I'm sure the idea of a hybrid track & battery system will infuriate purists in both camps, 



You are beyond my level of expertise but you seem to have a similar concept as the hybrid system Aristo-Craft mentions in their new Revolution brochure. The difference is that they appear to use constant track voltage to keep the battery charged but power the loco from the battery.

There are some pretty cheap battery powered RC trains (I bought some for $10 new in box) so perhaps that might be a way to go to get a cheap RC signal to the loco.

Putting the signal on the rails sounds troublesome to me because I have read where others have had problems getting the DCC or DCS signals to work well. Those problems have apparently been worked around but I wonder about a signal without power.

Then too I would not know where to start but I see nothing wrong with what you are trying to do. Sometimes the most enjoyment comes from accomplishing what everyone says is impossible.

If you infuriate purists in both camps I would think that to be a positive rather than a negative. We need to find ways to expand what we can do - not accept limitations just because they happen to be the status quo.

Jerry


----------



## East Broad Top (Dec 29, 2007)

Not sure about sending control signals over the rails, but if you're looking for inexpensive, perhaps you could combine a critter control with a traditional R/C 2-channel radio. Use the servos to turn the knob and throw a DPDT switch for direction. You may be able to get a 75mHz R/C system pretty cheap used as many R/C guys are converting over to the newer 2.4 gHz stuff. You'd have to figure out the linkage from the servo to the knob, but live steamers have been doing similar things and can probably point you in the right direction there. 

Later, 

K


----------



## fred j (Jan 12, 2011)

Posted By DKRickman on 07 Jul 2011 08:02 PM 
One of these days, I'll finish my first large scale loco. When I do, I have to power it, so I've read with interest the various discussions about Battery power vs. DCC vs. DC, etc. I tend to agree with the folks who say battery power is the way to go, right up to the point that they start talking about radio control systems. I really like the onboard power source, but I am not keen on investing in radio transmitters and receivers. I'm a cheap s.o.b. who is building an engine because he can't (or won't) spend the money to buy even a $200 loco. I like using what I already have, or can get cheaply.

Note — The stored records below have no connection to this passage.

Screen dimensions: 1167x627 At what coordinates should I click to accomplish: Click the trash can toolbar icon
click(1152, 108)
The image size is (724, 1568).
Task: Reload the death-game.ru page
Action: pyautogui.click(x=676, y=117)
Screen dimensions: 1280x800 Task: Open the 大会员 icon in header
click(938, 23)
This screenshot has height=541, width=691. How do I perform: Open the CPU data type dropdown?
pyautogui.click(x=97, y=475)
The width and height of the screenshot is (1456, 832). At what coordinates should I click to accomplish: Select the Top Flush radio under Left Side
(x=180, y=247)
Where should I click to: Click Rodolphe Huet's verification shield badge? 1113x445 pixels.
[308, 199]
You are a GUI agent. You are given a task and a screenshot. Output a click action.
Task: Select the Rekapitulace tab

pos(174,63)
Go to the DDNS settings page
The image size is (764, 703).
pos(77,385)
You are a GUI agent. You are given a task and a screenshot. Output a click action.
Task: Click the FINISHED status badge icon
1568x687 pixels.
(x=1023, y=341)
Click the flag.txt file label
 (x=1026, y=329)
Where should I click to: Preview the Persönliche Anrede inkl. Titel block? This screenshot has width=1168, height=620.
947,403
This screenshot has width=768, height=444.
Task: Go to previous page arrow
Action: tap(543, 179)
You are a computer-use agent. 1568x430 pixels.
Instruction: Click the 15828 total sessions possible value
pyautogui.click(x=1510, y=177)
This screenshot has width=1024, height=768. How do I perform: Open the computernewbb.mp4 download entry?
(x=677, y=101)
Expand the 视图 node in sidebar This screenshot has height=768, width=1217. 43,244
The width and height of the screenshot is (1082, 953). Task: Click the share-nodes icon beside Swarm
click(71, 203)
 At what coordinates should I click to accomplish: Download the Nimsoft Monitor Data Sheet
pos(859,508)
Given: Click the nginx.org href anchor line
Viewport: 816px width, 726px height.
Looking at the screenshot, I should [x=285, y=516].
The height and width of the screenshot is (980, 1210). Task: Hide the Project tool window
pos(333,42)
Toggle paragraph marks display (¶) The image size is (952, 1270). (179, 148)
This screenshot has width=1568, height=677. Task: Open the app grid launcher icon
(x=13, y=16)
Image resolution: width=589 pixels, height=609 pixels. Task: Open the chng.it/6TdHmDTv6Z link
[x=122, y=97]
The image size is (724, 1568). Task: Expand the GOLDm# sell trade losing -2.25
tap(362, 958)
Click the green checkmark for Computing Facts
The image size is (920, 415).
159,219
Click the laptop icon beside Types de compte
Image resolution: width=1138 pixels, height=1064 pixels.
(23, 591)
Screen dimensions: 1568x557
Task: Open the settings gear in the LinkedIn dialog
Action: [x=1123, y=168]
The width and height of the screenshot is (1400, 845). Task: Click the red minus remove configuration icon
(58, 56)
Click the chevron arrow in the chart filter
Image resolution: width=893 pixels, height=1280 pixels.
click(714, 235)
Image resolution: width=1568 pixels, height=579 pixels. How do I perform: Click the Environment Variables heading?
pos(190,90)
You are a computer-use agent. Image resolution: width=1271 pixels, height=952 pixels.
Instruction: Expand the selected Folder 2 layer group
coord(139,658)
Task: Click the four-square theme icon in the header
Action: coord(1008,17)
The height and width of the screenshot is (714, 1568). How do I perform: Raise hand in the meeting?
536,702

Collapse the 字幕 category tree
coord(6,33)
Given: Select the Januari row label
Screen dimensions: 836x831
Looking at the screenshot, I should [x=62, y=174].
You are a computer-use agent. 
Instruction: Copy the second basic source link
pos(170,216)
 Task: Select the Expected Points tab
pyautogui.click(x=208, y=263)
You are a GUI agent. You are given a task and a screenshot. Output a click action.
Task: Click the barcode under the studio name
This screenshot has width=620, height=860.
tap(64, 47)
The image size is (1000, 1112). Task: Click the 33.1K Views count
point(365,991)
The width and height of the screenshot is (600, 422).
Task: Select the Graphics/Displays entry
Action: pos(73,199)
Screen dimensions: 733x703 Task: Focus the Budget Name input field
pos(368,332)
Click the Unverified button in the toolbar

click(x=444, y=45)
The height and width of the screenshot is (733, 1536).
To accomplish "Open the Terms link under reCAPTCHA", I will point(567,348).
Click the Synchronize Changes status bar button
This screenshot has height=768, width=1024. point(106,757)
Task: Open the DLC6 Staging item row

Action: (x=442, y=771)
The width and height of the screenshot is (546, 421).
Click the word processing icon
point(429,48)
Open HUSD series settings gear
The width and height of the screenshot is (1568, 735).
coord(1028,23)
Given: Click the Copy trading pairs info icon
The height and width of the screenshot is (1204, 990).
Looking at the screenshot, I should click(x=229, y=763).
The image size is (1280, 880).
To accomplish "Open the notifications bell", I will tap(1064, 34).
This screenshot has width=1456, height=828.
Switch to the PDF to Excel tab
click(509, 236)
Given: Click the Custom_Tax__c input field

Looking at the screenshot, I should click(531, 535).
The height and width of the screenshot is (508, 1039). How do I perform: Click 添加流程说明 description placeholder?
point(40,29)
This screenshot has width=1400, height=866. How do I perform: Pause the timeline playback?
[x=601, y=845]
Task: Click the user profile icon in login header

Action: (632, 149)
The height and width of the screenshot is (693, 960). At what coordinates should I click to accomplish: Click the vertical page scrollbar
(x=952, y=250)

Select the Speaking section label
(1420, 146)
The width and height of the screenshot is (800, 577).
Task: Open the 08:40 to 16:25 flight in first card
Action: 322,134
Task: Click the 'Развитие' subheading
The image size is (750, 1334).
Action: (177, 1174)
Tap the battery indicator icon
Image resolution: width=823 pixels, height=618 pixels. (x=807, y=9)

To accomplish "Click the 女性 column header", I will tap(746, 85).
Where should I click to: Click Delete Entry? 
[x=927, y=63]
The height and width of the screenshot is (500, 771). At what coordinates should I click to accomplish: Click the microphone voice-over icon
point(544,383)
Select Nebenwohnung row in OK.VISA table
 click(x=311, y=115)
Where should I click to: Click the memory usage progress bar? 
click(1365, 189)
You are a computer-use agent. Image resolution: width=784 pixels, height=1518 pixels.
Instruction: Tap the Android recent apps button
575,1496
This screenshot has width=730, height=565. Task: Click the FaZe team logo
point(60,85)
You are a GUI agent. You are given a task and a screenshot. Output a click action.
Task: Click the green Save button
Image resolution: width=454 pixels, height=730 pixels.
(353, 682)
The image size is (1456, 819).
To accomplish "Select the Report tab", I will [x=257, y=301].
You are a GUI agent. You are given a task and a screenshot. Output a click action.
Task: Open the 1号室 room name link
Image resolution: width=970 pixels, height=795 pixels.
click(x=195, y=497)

As far as I can tell, the RC aspect of battery power fails the cheapskate test. Now, I'm not broke, but I can't get SWMBO to accept hundreds of dollars in expenses, especially after begging for years to get a $150 DCC system for my HO trains. I know there are simpler things, like critter control, but I would prefer to be able to control my train remotely - meaning not having to touch it to make it go or stop.


All that lead up to what may be a really dumb idea. Wouldn't it be possible to control a train via a signal or voltage on the rails, but supply the power from a battery? The advantage over track power would be that the engine would continue to run smoothly, although a loss of "signal" might mean a loss of control - I would have it simply keep doing whatever it was before it lost contact. Somewhere around here I have an old Lionel ZF - maybe it would make a good control, possibly even using physical or electronic E-units for reversing.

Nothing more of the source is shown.